Dados mostram que a seca na Amazônia chegou a afetar 98% das cidades no auge do verão local
Em 2024, mais da metade dos municípios da Amazônia Legal enfrentou seca durante todo o ano. Esse cenário veio a partir de uma análise da InfoAmazonia com dados do Cemaden, evidenciando que dos 772 municípios da região, 459 (59,5%) foram afetados por esse evento climático de janeiro a dezembro. No auge do verão amazônico, em setembro, a situação se agravou, com 759 cidades (98,3%) registrando algum nível de seca.
Em 2024, a seca na Amazônia foi extrema e ficou evidente com a formação de grandes bancos de areia no leito do rio Solimões, reflexo direto da falta de chuvas. Esse fenômeno se repetiu em diferentes intensidades por toda a região.
O Cemaden classifica a gravidade da seca na Amazônia em cinco níveis: “fraca” e “moderada” para os casos menos severos, e “severa”, “extrema” ou “excepcional” para as situações mais críticas, sendo esta última a mais grave. Tarauacá, no noroeste do Acre, atingiu esse nível.

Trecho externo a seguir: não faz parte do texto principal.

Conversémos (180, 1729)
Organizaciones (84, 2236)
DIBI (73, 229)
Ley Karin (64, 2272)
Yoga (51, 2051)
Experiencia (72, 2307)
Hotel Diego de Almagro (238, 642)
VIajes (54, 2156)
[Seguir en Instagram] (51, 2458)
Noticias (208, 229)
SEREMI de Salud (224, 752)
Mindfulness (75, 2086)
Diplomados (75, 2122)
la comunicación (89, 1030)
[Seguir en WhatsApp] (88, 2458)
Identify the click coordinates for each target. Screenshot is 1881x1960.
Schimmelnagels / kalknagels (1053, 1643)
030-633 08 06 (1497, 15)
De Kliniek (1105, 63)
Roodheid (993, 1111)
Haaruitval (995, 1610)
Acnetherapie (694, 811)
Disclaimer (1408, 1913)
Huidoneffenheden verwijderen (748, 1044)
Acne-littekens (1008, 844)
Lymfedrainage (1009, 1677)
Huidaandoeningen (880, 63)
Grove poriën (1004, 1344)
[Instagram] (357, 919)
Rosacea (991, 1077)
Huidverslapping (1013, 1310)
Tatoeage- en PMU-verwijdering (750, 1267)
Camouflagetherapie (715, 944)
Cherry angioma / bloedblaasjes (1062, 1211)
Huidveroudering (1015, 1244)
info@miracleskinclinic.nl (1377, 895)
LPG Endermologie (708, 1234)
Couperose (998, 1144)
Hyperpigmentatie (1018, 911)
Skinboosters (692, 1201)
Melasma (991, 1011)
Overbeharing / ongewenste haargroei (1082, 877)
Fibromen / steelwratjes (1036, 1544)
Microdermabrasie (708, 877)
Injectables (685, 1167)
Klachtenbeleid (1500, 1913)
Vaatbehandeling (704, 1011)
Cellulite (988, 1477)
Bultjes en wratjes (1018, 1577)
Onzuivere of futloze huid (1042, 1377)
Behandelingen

“É muito raro ver uma seca excepcional, porque a gente faz uma média dos valores dos índices e, no final, essa média suaviza. A gente pega a chuva, pega o solo, calcula os desvios da normalidade e verifica as classes. Em janeiro [de 2025], a previsão é que a precipitação seja dentro do normal, mas, nessa região de Tarauacá, as chuvas ainda podem ser abaixo do esperado”, explica Ana Paula Cunha, pesquisadora do Cemaden que é responsável por fazer o monitoramento, ao InfoAmazonia.

Gestão de riscos fragilizada
A falta de um sistema de gestão de risco específico para a Amazônia compromete a resposta eficaz à seca extrema que afetou a região em 2024, segundo Cunha. Pensando nesse cenário, um levantamento da InfoAmazonia analisou o posicionamento de novos prefeitos eleitos em cidades atingidas pelo fenômeno climático, cruzando os dados com o Índice de Convergência Ambiental total (ICAt) do Instituto Democracia e Sustentabilidade (IDS).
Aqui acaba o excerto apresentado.